Differential Privacy (DP) is a rigorous framework for protecting individual privacy in data analysis and machine learning. Since its introduction by Dwork et al. in 2006, DP has undergone continuous development and has become a central theoretical tool in privacy-preserving research. Notably, differential privacy has advanced not only in academia but also in industry, where leading technology companies such as Apple and Microsoft have adopted DP techniques in their products and services to balance privacy protection with the utility of large-scale data analysis.

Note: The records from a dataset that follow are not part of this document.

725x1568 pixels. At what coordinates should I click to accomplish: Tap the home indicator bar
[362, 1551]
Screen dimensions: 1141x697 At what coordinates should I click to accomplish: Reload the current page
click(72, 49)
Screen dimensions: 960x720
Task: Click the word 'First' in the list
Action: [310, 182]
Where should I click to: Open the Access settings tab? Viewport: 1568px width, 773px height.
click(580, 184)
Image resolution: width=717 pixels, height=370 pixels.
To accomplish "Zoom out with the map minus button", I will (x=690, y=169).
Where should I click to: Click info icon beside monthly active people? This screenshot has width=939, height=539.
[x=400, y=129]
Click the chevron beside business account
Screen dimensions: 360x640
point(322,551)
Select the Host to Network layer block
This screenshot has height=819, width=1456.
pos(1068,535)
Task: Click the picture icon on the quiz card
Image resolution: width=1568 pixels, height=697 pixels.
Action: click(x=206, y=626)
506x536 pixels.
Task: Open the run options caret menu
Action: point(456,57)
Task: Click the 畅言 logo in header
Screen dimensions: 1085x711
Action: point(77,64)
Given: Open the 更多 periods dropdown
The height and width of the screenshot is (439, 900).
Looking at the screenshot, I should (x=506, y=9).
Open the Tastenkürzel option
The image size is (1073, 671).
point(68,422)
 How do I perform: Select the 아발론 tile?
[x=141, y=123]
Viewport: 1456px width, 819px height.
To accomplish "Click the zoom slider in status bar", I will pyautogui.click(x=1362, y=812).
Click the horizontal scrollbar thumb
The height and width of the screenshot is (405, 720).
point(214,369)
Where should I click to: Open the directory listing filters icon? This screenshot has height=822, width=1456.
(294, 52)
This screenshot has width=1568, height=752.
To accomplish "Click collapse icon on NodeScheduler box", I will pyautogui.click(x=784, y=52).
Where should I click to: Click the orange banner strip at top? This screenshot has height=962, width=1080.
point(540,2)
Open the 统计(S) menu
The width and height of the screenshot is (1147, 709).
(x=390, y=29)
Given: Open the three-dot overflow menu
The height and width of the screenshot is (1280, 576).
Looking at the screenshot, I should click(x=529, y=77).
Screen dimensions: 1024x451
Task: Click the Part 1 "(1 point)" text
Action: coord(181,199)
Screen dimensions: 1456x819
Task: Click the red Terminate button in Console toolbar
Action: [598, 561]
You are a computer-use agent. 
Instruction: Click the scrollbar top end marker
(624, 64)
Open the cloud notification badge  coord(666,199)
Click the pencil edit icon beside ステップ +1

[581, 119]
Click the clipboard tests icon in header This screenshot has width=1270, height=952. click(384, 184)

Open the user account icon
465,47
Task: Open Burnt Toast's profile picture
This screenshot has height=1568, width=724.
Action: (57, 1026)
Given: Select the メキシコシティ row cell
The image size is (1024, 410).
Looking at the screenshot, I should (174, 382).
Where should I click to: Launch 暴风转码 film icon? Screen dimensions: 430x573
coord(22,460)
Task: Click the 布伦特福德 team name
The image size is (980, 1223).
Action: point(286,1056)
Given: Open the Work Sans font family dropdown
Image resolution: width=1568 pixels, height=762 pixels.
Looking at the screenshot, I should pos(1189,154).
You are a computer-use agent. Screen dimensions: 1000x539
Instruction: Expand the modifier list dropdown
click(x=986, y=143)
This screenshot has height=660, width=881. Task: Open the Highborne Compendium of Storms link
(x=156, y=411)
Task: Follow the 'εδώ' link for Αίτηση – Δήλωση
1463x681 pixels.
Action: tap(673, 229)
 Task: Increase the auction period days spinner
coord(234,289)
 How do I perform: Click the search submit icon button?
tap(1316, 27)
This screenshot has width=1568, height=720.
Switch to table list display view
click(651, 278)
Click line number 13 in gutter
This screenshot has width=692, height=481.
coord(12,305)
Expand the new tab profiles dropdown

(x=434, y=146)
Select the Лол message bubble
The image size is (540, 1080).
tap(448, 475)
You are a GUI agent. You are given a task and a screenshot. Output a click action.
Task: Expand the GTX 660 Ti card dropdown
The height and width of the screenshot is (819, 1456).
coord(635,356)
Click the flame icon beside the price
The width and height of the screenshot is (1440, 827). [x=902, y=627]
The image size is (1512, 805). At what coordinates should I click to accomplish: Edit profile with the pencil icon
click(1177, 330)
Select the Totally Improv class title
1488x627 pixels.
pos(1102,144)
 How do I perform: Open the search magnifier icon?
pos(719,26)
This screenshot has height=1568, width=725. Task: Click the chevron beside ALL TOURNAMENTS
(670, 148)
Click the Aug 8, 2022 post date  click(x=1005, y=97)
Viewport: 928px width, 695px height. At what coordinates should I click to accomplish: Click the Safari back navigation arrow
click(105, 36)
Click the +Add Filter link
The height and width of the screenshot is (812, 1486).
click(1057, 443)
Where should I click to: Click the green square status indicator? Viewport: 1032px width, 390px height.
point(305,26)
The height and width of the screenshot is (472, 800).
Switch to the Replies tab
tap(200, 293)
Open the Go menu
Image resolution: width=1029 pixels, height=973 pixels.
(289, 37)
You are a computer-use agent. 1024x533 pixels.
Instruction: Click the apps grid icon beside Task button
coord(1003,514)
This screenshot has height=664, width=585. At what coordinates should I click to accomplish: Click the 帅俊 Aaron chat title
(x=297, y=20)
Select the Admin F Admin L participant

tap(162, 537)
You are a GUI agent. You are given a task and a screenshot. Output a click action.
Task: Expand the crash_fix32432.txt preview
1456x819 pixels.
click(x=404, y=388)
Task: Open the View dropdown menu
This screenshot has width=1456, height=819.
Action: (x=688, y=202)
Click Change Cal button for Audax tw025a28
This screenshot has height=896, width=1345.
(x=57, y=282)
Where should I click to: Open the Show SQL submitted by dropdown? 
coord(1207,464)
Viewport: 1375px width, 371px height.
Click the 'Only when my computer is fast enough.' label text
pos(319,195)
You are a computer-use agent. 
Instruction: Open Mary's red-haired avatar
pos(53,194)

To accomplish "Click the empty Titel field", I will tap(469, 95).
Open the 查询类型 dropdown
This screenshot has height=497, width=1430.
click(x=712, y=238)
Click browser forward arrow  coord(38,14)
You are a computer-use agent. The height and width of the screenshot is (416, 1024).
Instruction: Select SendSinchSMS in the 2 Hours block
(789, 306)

In recent years, studies have investigated estimation error under Local Differential Privacy (LDP). Duchi, Jordan, and Wainwright (2018) analyzed the estimation error under ε-LDP for certain statistical tasks, while Duchi and Ruan (2024) extended the results to a more general framework, obtaining the same convergence rate. These works demonstrate that estimation error induced by LDP is non-negligible in statistical inference. However, most existing methods rely on task-specific mechanisms, which restrict their versatility. In particular, the commonly used Noisy-SGD algorithm, while broadly applicable to M-estimation tasks, often requires reallocation of the privacy budget when applied to new analytical tasks, limiting its general applicability.

To address these limitations, this paper proposes a unified and versatile privacy-preserving mechanism that enables consistent parameter estimation and inference under the M-estimation framework, while accommodating non-smooth loss functions. Specifically, the authors design the Zero-Inflated Symmetric Multivariate Laplace (ZIL) distribution as the noise distribution to simplify estimation and inference, and extend ε-LDP to a more general f-LDP framework to characterize the privacy level. Building on this, the paper further introduces a Doubly Random (DR) procedure, which adds symmetric multivariate Laplace noise to the output of the ZIL mechanism to yield an unbiased corrected loss estimator. This method requires no tuning and is applicable to a broad range of non-smooth loss functions, including quantile regression, support vector machine classification, and ReLU neural network models.

The paper establishes the consistency and asymptotic normality of the DR corrected loss estimator, and derives its variance for inference. Compared with the classical Gaussian and Laplace mechanisms, the proposed method avoids integration or differentiation, making it simpler to implement and applicable to a wider range of problems. Furthermore, when the loss functions are restricted to be second-order smooth, the paper proposes a Smoothed Doubly Random (SDR) procedure, whose estimation error is, in a certain sense, comparable to the results of Duchi and Ruan (2024). Finally, the article provides a systematic discussion of the trade-off between privacy protection levels and estimation efficiency for the proposed estimators.